Slapfish is a fast casual seafood restaurant chain founded by Andrew Gruel. Headquartered in Huntington Beach, California, as of 2018 there are over 11 locations in the Southwestern United States, with new locations opening in other states including Indiana, Maryland, Nevada, Arizona, Colorado, and Texas.

History
In May 2011, American chef Andrew Gruel founded Slapfish with a retrofitted food truck selling seafood from California and lobster from Maine. Within three months he had three food trucks in Los Angeles and Orange County.

Working directly with fishing boats to create a supply chain for seafood led to the restaurant concept. In early 2012, he raised money from family and friends to convert an old bagel shop in Huntington Beach into Slapfish's first brick-and-mortar restaurant, serving fast casual seafood. The menu has expanded significantly since its beginnings as a food truck selling three items. Slapfish serves only sustainable seafood, with a commitment certified by the Marine Stewardship Council, an organization that measures the level of seafood stocks.

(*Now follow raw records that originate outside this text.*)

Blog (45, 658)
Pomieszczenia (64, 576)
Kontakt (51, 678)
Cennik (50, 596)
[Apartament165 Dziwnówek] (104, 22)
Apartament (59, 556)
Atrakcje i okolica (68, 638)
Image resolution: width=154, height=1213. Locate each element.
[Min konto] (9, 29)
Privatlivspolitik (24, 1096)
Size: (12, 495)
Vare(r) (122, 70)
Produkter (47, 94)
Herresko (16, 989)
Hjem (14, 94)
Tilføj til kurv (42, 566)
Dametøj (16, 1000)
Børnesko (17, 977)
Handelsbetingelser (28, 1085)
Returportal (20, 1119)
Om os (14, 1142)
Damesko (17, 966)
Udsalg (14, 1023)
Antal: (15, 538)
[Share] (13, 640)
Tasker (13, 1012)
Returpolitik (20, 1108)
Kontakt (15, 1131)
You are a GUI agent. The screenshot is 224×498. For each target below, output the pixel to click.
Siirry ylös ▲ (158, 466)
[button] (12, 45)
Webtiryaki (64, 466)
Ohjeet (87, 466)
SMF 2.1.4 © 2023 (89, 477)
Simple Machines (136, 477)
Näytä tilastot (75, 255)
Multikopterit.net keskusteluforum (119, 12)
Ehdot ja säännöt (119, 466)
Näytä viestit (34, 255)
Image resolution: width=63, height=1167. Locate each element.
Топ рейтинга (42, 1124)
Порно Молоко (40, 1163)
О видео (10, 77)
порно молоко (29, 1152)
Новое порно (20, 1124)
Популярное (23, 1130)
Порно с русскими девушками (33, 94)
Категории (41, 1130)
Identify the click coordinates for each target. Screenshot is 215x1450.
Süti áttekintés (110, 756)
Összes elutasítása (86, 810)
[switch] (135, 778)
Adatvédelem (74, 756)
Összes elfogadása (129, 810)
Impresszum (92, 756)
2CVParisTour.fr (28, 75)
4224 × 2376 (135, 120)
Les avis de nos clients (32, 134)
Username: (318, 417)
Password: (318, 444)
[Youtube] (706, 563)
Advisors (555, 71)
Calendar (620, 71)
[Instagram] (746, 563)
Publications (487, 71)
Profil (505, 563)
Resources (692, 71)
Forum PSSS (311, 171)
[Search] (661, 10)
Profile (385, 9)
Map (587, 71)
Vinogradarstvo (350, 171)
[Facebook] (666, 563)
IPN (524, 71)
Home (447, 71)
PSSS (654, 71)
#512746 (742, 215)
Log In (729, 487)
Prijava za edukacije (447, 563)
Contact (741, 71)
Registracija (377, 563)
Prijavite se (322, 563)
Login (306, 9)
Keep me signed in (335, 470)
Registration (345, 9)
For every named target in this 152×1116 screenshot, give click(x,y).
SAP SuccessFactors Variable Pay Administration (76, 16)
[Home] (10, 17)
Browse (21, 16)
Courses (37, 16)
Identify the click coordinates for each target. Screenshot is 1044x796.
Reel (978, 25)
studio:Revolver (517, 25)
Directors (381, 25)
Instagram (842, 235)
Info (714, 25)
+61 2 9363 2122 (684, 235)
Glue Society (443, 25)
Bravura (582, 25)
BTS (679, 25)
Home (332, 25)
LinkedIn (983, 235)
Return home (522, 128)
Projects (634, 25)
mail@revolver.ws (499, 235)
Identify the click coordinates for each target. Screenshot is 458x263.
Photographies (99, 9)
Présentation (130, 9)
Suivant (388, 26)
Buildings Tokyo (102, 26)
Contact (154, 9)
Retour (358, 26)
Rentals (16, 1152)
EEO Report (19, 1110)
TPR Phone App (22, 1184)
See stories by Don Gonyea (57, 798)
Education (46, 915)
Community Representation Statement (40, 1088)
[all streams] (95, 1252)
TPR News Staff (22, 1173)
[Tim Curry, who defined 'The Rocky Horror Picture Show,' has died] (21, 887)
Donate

As of 2017, there are seven Slapfish locations in Southern California, two company-owned and five franchised. The Lehi, Utah, location was the first outside of California, opening in March 2017, with a second Utah location opened in November 2017. In October 2017, a new franchise was opened in Albuquerque, New Mexico. In December 2017, Slapfish announced plans to open Raw Bar by Slapfish, which will serve chilled seafood and oysters next door to the flagship location in Huntington Beach. The company has also announced plans to open restaurants in Florida, the United Kingdom and South Korea.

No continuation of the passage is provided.